• REQUIREMENT: Pick up the grant-writing advice below and keep it going from its last sentence.

• TEXT TO READ:
==========

Some of their advice was obvious: Write about a project that excites you. Make sure it's achievable and has the potential to contribute new knowledge. Make sure your results will be interesting to journal editors. But they also offered plenty of suggestions that were new to me. The tips that follow constitute a combination of my personal advice on the art of writing a grant with the science of the survey responses.

Know your grant agency. Look at an agency's calls for proposals—especially the ones that interest you the most—to see what its funding priorities are for the year. Then call the program officer or appropriate grant representative to confirm that you and your project qualify. Don't be afraid to make that call, and don't think that only experienced PI's (the grant world's jargon for "principal investigator") call an agency. In my survey, 16 percent of graduate students and 49 percent of postdocs who had received research money spoke directly with someone at NSF at least once (and sometimes more than three times) regarding their proposal.

==========

• DATA SEGMENT:
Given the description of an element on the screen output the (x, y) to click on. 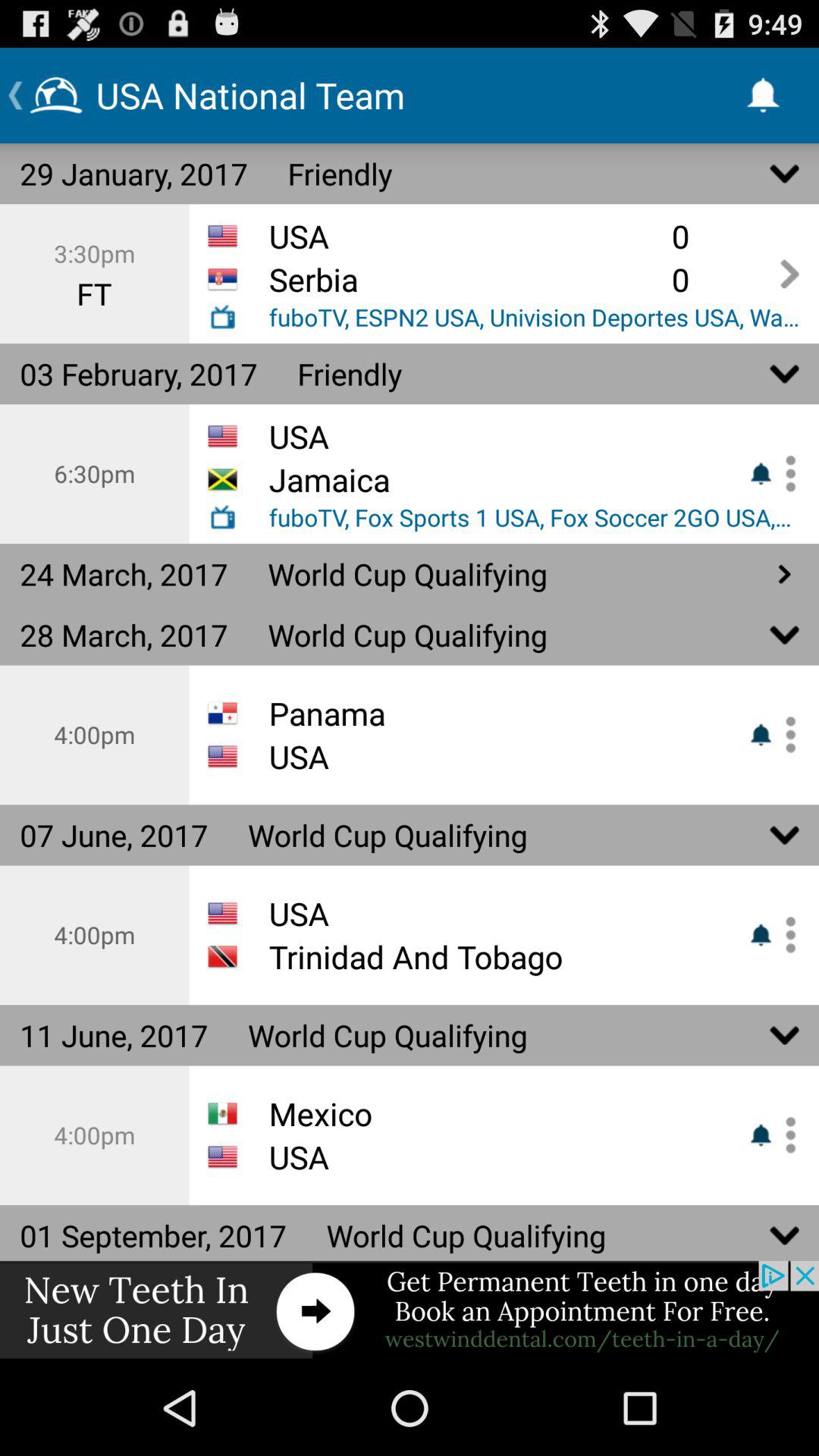
subscribe (785, 1135)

==========

• THE RESULT:
Think, talk, write, reread, rewrite, repeat. Discuss your proposal with as many people as possible before you start writing to ensure that you have a solid experimental design. Have many different types of people (peers, mentors, family members) review your entire application proposal.

If you doubt this step is crucial, believe the statistics: 63 percent of graduate students who did not receive a grant had only one to three people read their proposals. But 21 percent of the successful graduate students had seven or more people review their grant proposal before submission. Postdocs seemed to have recognized the importance of this strategy, as well, as 32 percent reported that four or more people had reviewed their proposal before submission.

Really talk to your advisers and peers. They might be busy, but they want you to get funded. They write their own grants and have most likely overseen other students' proposals. Think about organizing weekly or monthly meetings with a group of peers to review each other's work. In addition, some universities or laboratories keep successful student-grant proposals on file that you can use for reference as you write your own.

Be specific in stating testable hypotheses. Add preliminary data (your own data, your adviser's, or from the literature) to your proposal corroborating your hypotheses, theory, and/or methodology. You want to show that your project is doable and that you have thought about a framework in which you will interpret, analyze, and present your results.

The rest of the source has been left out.